This article is so obsolete, it's literally from the previous century.
What is/was UseNet? Was that the precursor to php bulletin boards in way / the forums of the 90s - 2000s? Would the zoomer equivalent be discord for my generation?
(The pre-web antecedent of Discord would be IRC, latterly stuff like AOL chat rooms.)
And if you think it's weird to read conversations nearly as old as you, I'm a millennial and I've read Usenet conversations older than I.
> And if you think it's weird to read conversations nearly as old as you, I'm a millennial and I've read Usenet conversations older than I.
I first read the Apollo transcripts when I was maybe 8 or 10 years old - this was deep into the 1980s but the Apollo missions were still before my time. Reading such material at 8 or 10 didn't feel unusual.Now, rereading as I near 50, they are surreal. The conversations, and the moon itself, have not changed one bit. But myself and the world around me are unrecognisable to the 10 year old me still reading over my shoulder.

------------

▸ **Tasks**:
1. Rewrite the forum thread about Usenet starting at "(The pre-web antecedent" and ending at "over my shoulder.", substituting "BBS" for "Usenet".
2. Extend the forum thread about Usenet past its final sentence.

▸ **Supplied entries**:

------------

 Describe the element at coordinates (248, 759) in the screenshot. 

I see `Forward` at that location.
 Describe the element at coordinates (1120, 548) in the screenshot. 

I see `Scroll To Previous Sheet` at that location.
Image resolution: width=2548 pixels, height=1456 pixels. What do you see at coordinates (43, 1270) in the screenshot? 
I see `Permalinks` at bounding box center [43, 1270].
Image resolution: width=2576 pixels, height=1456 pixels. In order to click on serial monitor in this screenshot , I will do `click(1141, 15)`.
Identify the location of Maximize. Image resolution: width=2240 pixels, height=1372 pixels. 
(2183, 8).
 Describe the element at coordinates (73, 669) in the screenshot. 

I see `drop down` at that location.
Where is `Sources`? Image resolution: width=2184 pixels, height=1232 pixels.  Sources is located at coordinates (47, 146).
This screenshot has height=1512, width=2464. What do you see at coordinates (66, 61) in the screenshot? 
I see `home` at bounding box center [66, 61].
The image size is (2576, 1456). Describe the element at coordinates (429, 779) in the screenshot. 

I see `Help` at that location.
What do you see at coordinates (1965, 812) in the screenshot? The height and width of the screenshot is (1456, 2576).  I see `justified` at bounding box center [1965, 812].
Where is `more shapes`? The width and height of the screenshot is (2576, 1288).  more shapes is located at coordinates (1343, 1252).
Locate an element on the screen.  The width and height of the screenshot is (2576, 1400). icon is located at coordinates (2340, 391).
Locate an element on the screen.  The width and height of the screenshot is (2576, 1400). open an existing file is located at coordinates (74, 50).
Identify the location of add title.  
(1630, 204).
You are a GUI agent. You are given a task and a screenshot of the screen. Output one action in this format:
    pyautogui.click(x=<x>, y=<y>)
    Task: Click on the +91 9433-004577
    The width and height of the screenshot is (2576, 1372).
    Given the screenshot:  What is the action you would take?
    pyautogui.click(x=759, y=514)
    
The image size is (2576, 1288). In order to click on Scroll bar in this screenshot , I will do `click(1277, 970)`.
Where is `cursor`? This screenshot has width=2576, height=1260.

------------

▸ **The replies**:
1.
(The pre-web antecedent of Discord would be IRC, latterly stuff like AOL chat rooms.)
And if you think it's weird to read conversations nearly as old as you, I'm a millennial and I've read BBS conversations older than I.
> And if you think it's weird to read conversations nearly as old as you, I'm a millennial and I've read BBS conversations older than I.
I first read the Apollo transcripts when I was maybe 8 or 10 years old - this was deep into the 1980s but the Apollo missions were still before my time. Reading such material at 8 or 10 didn't feel unusual.Now, rereading as I near 50, they are surreal. The conversations, and the moon itself, have not changed one bit. But myself and the world around me are unrecognisable to the 10 year old me still reading over my shoulder.

2.
There isn't a Zoomer equivalent, because the internet has been locked down since then, and anyone who attempts to offer an uncensored and uncensorable forum gets brigaded and maybe swatted, then cut off from the banking system.
But Usenet still exists.
You can learn fast today, and then continue tomorrow, and next month, and next year, and if you remain curious, half a lifetime later you are still learning.
I'll finish the article in 24 hrs - 10 years approx.
Dont post this garbage again.
There’s ageism in tech and starting career earlier is better.